With everyone else chiming in with one take or another from the peanut gallery, one major boxing voice has remained totally silent of the Antonio Margarito boxing license controversy.

Hint, hint, his initials are FJM unless you knew him as FJS back during his amateur career when he carried his mother's name and eschewed his father's last name.

Who would have thunk it?

He's got the biggest mouth in the fight game.

He views himself as “The Leader” in boxing just like ESPN refers to itself grandly as “The Sports Leader.”

In his alleged mind, he's the resident president of all of boxing.

Yet not a peep from Mayweather as to his feelings on the caught plasterhanded Mexican handwrap cheater's getting a license in California, in Mayweather's state of legal domicile (Nevada) or in Texas where it appears Bob Arum's coughing up a pair of $10 bills will get that coveted license for his controversial charge.

I don't think it takes an Everlast Einstein to figure out why “Money May” is keeping his large pie hole closed on this issue.

Why would he want to call more attention to the fact that he ducked and dodged the rugged Margarito back when no one suspected him of being a handwrap cheater.

In fact, that would underline how they were both promoted by Mr. Arum and how Mayweather never called Margarito out.

Mayweather knew, at least back then, it was a bad style matchup for him, that back then the Tijuana Tornado may have handed him first professional ring loss due to greater physical strength and punching power.

No, the old Margarito, that was one big bear that Mayweather never wanted to hunt down.

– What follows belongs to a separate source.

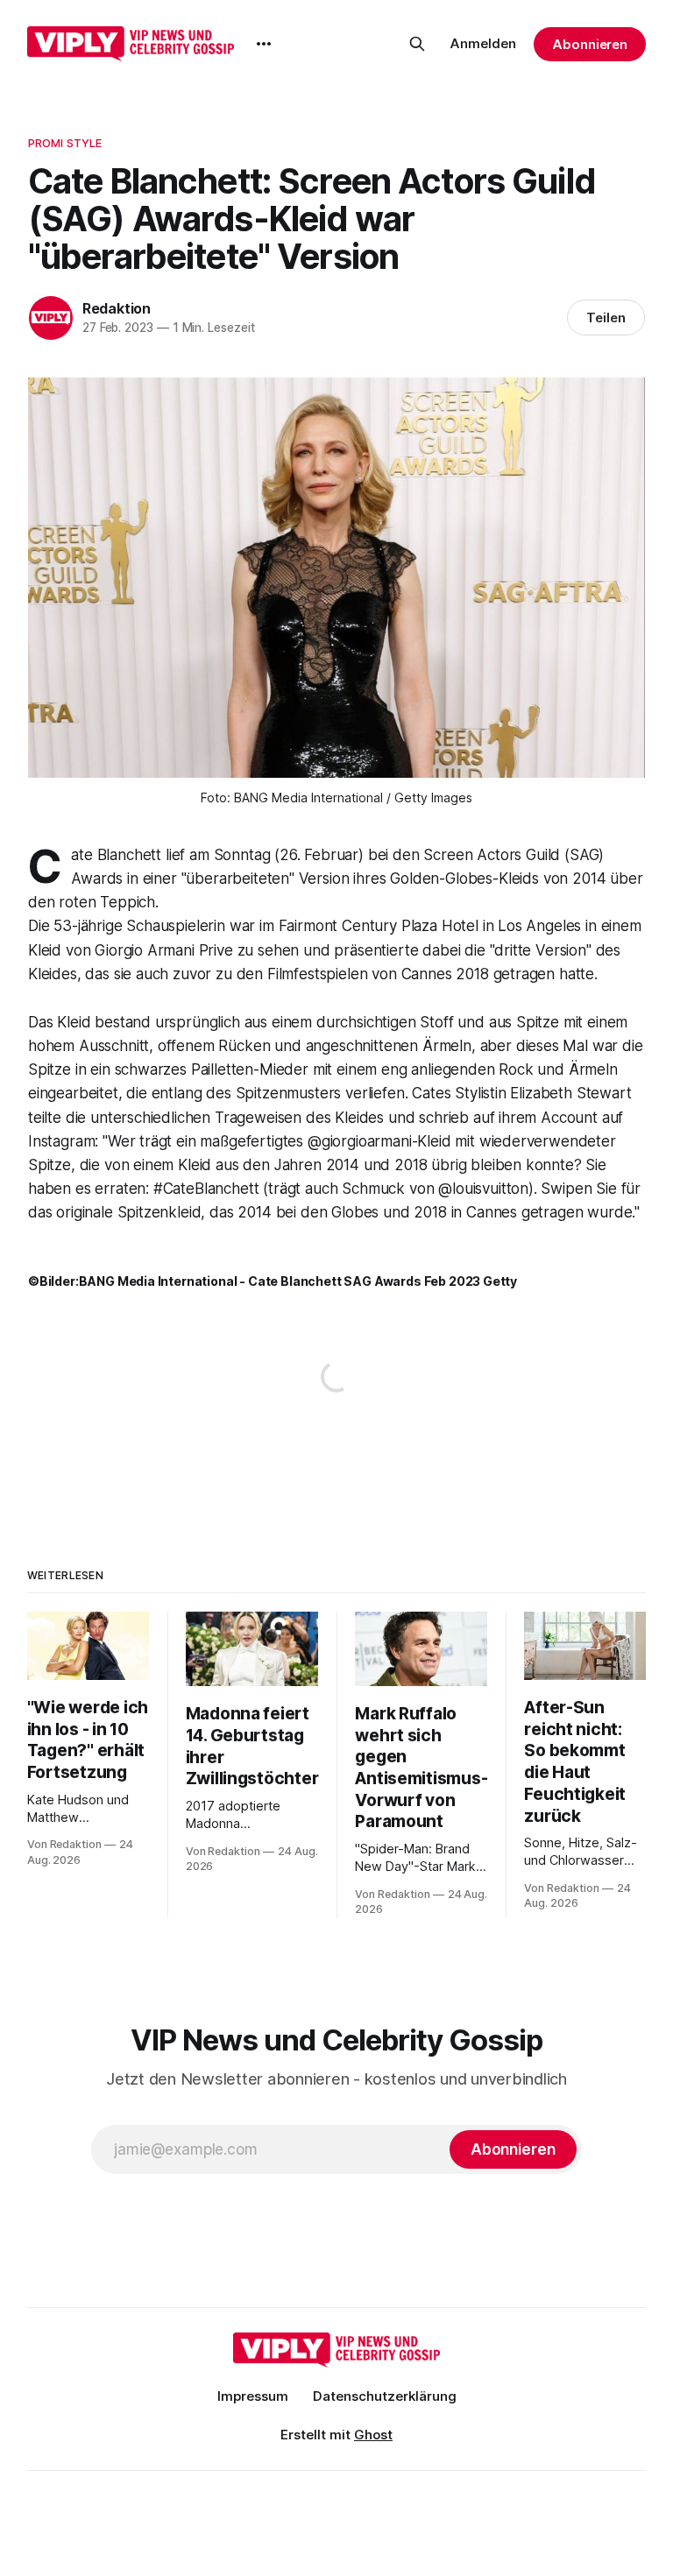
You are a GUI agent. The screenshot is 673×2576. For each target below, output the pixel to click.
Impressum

Now the new and diminished Margarito, the one Shane Mosley spindled, folded and mutilated at the scene of the attempted crime, Mayweather would accept that fight in a heartbeat if he knew he could another $22 million or so.

By keeping the lid on his opinion on Margarito and the whole scandal, Mayweather is doing something I rarely accuse him of.

He may not be the brightest lamp in the library but, by zipping his lips on this one, he's doing something smart, something slick.

Let the commissions sort it out.

Mayweather's opinion on Margarito is that he has no opinion, at least no public one.

That is what you call self-restraint.